Overseas buyers will get look at ethanol industry during tours Thursday in Willmar and Granite Falls

Minnesota's ethanol industry will be showcased to delegation from six countries

The Granite Falls Energy ethanol plant is shown in this file photo.

WILLMAR — Fifteen Middle Eastern and African high-level government officials and ethanol decision-makers will be in Willmar and Granite Falls Thursday as part of a two-day tour to Minnesota to better understand the U.S. ethanol production process from farm to ethanol plant.

The tour will showcase Minnesota’s ethanol industry and demonstrate its value as a potential trade partner, according to a news release from the Minnesota Corn Growers Association

Led by the U.S. Grains Council in partnership with the Minnesota Corn Research and Promotion Council and the Minnesota Corn Growers Association, the delegation includes people from Oman, Saudi Arabia, Kenya, Madagascar, Malawi and Jordan.

The individuals represent countries that are exploring expanding ethanol use to address fuel quality and environmental concerns, according to the Corn Growers Association.

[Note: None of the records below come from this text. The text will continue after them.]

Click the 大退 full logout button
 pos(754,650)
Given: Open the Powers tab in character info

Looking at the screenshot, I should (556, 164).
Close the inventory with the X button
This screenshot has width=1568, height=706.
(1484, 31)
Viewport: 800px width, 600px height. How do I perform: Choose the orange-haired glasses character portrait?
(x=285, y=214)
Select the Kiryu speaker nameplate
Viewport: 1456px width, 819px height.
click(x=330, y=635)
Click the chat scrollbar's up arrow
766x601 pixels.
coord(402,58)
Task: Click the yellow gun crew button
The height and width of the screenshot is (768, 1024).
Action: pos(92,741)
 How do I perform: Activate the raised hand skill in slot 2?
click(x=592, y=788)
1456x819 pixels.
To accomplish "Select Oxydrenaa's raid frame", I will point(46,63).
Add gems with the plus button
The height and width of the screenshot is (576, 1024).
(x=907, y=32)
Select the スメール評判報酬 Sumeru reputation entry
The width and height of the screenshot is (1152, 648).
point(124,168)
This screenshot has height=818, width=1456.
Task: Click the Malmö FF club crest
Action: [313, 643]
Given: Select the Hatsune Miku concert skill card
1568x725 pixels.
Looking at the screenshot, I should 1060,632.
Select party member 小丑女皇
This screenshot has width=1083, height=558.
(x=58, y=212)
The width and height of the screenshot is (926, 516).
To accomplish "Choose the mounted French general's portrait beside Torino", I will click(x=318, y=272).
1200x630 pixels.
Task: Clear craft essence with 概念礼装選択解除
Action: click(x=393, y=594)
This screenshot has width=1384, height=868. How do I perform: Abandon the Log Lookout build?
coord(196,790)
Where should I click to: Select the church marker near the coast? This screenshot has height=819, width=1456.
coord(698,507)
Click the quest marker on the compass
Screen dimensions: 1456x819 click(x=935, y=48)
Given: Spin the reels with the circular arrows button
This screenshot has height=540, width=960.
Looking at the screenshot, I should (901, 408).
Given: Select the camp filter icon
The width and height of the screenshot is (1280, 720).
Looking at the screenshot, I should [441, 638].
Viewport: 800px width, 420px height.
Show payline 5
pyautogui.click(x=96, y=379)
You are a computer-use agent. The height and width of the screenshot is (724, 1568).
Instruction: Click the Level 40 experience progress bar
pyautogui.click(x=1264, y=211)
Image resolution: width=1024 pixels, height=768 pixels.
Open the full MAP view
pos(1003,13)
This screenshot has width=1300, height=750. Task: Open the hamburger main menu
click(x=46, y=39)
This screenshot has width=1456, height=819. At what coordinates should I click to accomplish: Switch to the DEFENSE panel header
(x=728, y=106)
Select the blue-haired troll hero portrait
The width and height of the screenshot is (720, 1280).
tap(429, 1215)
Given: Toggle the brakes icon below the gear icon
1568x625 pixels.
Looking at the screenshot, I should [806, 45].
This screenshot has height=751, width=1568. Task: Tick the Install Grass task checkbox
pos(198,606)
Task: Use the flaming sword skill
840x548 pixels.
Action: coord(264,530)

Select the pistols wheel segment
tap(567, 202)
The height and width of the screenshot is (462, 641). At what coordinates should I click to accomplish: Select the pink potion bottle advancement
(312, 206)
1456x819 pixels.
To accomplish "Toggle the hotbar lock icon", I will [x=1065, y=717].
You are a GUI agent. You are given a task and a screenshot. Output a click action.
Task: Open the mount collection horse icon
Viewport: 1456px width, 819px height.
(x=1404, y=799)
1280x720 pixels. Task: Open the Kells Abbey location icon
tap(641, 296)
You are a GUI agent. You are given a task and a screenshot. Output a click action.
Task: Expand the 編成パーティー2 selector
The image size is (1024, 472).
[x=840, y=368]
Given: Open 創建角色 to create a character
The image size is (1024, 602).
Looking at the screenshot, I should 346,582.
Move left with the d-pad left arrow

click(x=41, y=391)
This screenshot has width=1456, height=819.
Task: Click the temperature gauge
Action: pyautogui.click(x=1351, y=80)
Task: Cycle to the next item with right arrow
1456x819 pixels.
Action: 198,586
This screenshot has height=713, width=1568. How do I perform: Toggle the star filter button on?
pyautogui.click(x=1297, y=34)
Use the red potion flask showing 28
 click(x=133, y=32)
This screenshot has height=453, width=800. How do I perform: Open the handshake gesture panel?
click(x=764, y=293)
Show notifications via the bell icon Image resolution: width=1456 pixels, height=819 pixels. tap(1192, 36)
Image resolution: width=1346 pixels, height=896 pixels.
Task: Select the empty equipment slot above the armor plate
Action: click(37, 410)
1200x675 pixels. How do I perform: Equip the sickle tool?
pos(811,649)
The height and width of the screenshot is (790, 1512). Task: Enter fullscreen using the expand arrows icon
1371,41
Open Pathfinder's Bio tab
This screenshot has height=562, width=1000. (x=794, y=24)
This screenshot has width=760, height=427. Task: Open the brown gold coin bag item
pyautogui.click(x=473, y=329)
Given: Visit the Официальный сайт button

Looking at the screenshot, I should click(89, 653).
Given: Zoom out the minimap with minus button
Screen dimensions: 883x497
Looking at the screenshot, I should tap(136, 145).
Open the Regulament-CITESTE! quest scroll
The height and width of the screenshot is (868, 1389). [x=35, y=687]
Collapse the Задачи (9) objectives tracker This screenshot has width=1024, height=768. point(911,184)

The tour includes a 10 a.m. stop Thursday at Dooley’s Petroleum in Willmar, where delegation members will hear about the distribution process, and a 1 p.m. tour at Granite Falls Energy, an ethanol plant in Granite Falls. The delegation will also tour Velde Farms in Wood Lake to learn about corn production and why the ethanol industry is crucial to the rural economy in the U.S.


On Wednesday, the tour includes stops in Eyota, Rochester, Inver Grove Heights and Shakopee.

“This impressive group of ethanol leaders are in the U.S. to learn how U.S. ethanol contributes to meeting their biofuels goals, including increasing environmental, human health and economic benefits not only in their respective countries, but around the world,” said Ryan LeGrand, U.S. Grains Council president and CEO.

“Concerns about the environment, air quality and human health have led governments to find renewable contributions to transportation fuel and our hope is by learning more, these decision-makers will see the United States as their partner in meeting these needs,” LeGrand said.

For the last 10 years, ethanol has been the fastest-growing U.S. agricultural export, according to the U.S. Department of Agriculture’s Foreign Agricultural Service. In 2018, U.S. ethanol exports totaled 1.7 billion gallons valued at $2.7 billion.

Prior to the tour the delegation was at the Global Ethanol Summit in Washington, D.C.